— Assignment —
Return all lines of the listing below that carry the word "click".

— Data for processing —

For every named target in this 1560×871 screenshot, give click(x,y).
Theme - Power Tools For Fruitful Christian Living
--
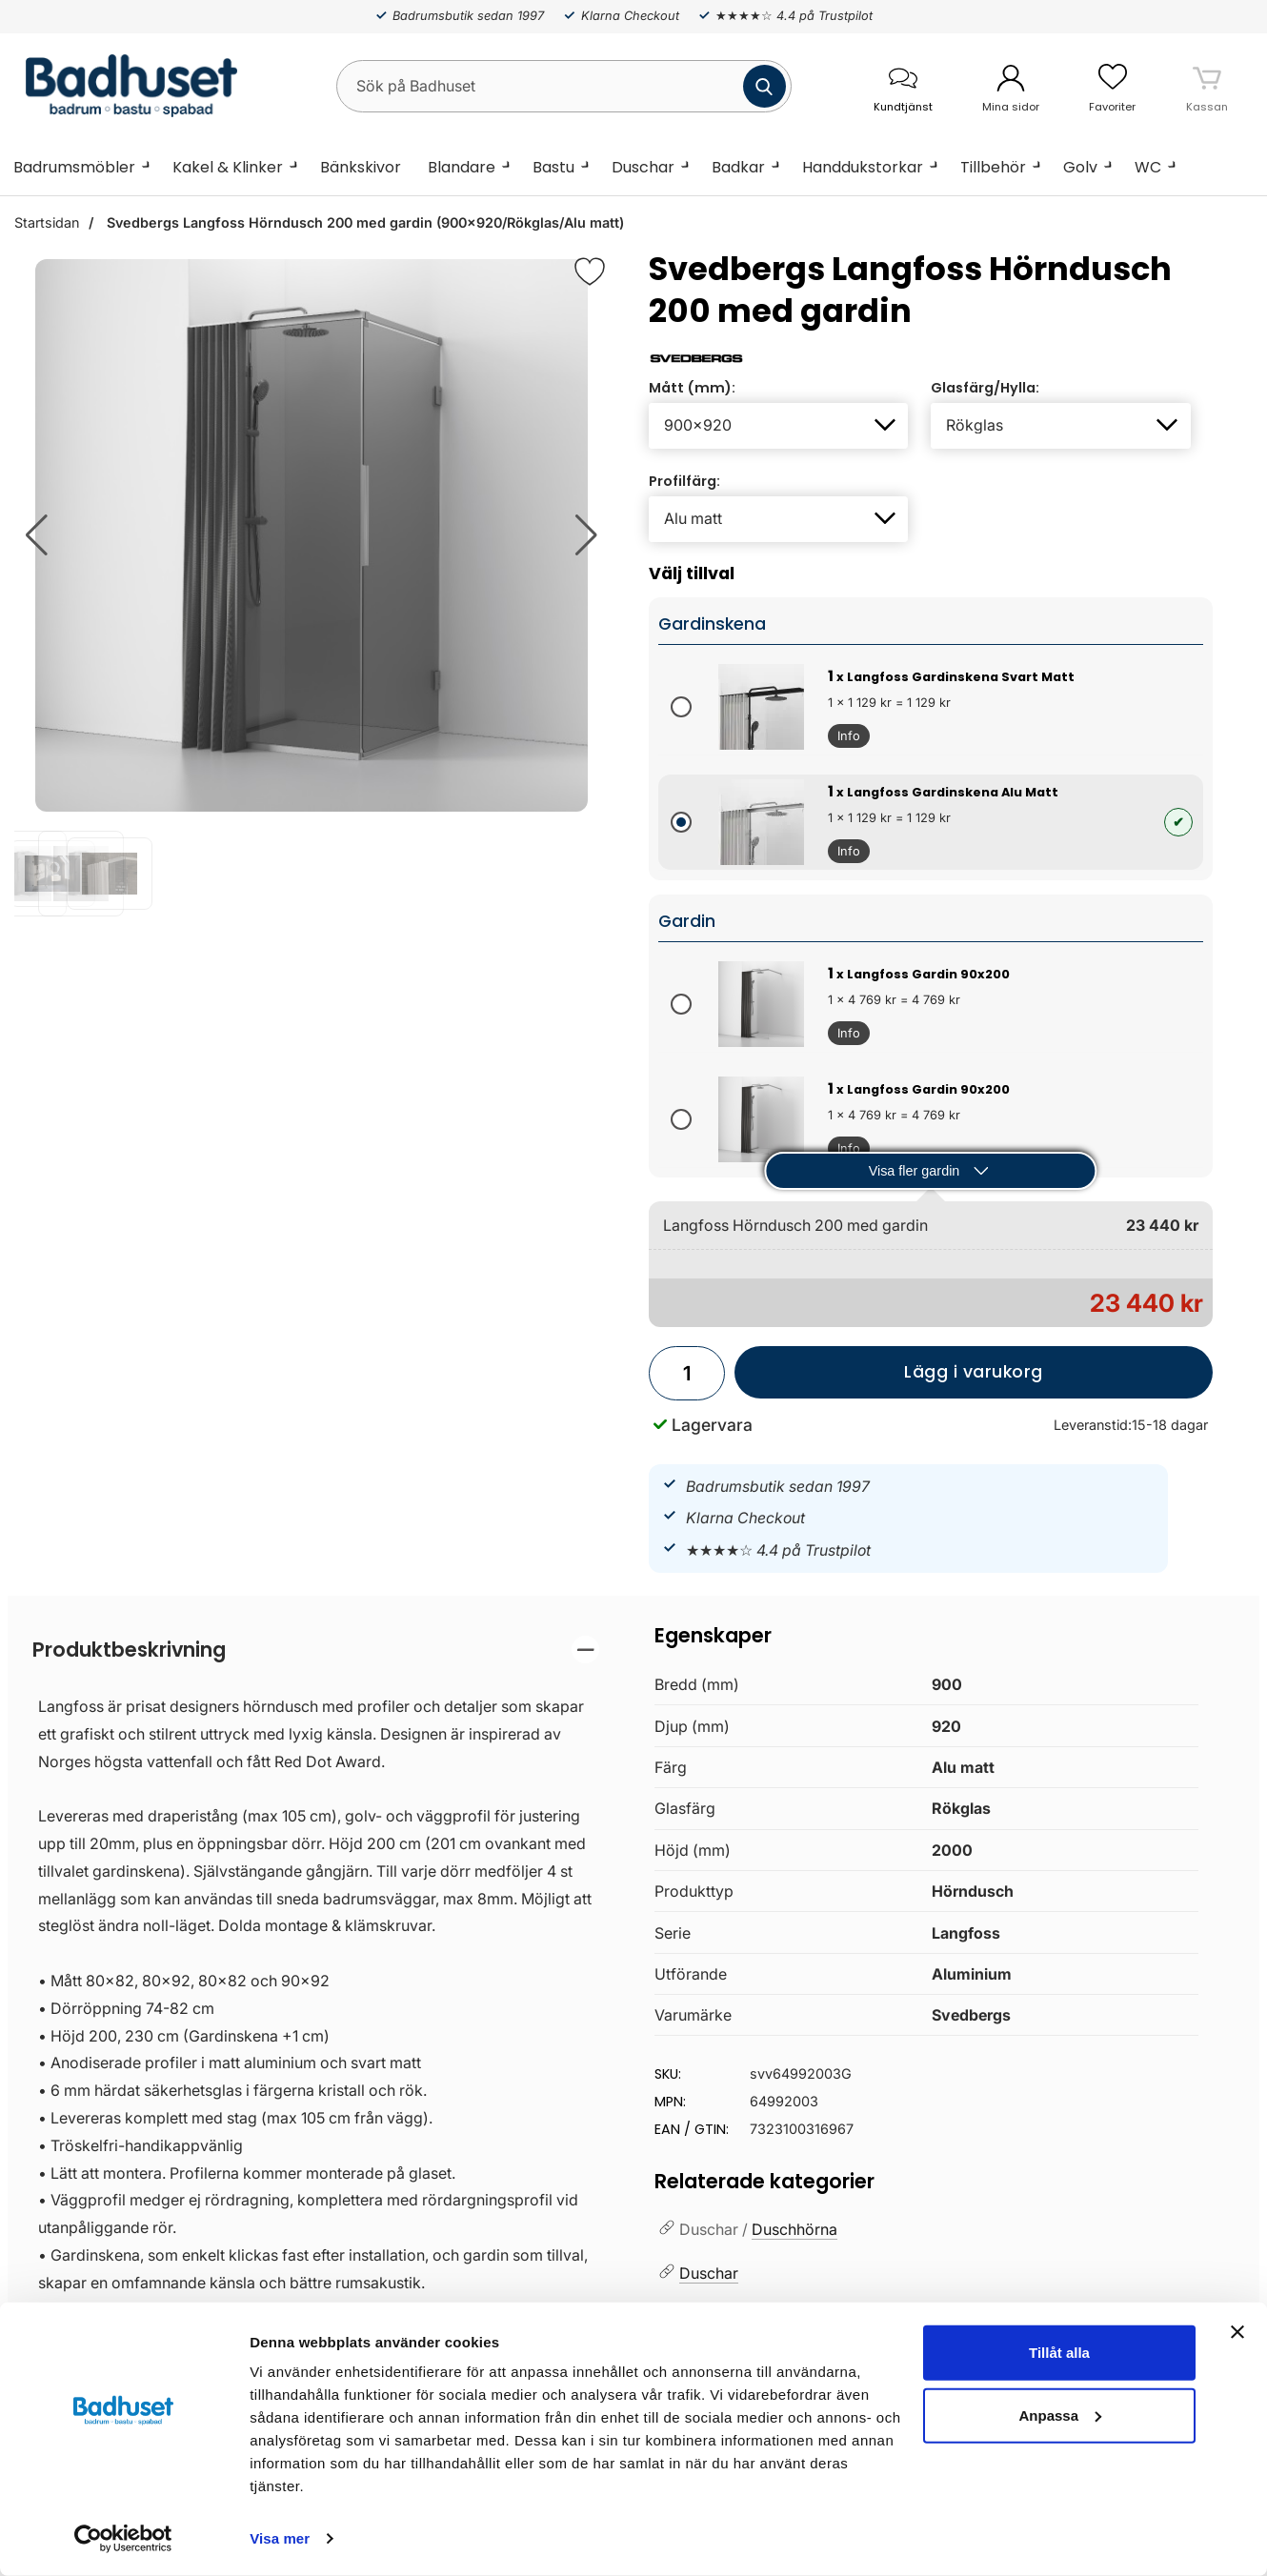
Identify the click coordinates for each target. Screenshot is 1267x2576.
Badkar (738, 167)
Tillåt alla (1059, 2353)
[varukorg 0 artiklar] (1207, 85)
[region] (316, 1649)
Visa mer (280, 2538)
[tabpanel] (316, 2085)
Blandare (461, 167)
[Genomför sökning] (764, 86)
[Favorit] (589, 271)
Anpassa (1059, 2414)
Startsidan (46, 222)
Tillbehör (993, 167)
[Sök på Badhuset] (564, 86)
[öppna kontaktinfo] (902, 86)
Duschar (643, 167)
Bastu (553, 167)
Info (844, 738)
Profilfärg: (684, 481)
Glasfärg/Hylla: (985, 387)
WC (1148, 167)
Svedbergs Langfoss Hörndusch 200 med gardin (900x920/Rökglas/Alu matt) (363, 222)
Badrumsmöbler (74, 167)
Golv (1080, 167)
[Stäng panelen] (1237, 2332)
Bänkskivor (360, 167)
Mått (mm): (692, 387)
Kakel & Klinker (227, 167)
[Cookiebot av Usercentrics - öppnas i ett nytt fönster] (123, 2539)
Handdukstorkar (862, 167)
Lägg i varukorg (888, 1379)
--
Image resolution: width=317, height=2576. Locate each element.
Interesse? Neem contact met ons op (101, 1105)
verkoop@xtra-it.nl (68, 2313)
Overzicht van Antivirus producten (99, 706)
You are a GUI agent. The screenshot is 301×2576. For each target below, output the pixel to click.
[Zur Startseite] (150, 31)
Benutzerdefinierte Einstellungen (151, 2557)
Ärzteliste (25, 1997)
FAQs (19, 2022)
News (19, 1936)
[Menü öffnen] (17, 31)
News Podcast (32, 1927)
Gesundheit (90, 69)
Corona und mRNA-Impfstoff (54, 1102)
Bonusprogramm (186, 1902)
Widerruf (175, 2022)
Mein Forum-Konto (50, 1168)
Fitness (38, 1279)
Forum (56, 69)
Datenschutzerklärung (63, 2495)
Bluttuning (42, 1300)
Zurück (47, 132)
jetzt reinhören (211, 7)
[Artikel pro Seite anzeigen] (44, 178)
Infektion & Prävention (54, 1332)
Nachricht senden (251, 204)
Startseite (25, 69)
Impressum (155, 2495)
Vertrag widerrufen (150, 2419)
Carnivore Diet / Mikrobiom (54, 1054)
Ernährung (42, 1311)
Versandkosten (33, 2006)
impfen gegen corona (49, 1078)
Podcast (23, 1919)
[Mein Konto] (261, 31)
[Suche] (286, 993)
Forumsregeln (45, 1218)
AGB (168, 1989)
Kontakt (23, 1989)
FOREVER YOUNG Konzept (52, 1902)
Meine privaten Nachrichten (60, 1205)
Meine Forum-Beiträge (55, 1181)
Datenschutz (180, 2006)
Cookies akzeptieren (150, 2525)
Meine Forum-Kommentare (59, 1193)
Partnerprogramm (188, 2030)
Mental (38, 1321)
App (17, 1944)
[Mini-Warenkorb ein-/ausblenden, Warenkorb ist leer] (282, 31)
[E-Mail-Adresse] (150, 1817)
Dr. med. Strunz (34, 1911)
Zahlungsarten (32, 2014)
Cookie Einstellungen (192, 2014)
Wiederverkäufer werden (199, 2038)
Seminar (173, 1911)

— Response —
For every named target in this 1560×871 screenshot, give click(x,y).
Identify the click coordinates for each target. Screenshot is 1267x2576.
You are a GUI agent. The screenshot is 301×2576. For each target below, output the pixel to click.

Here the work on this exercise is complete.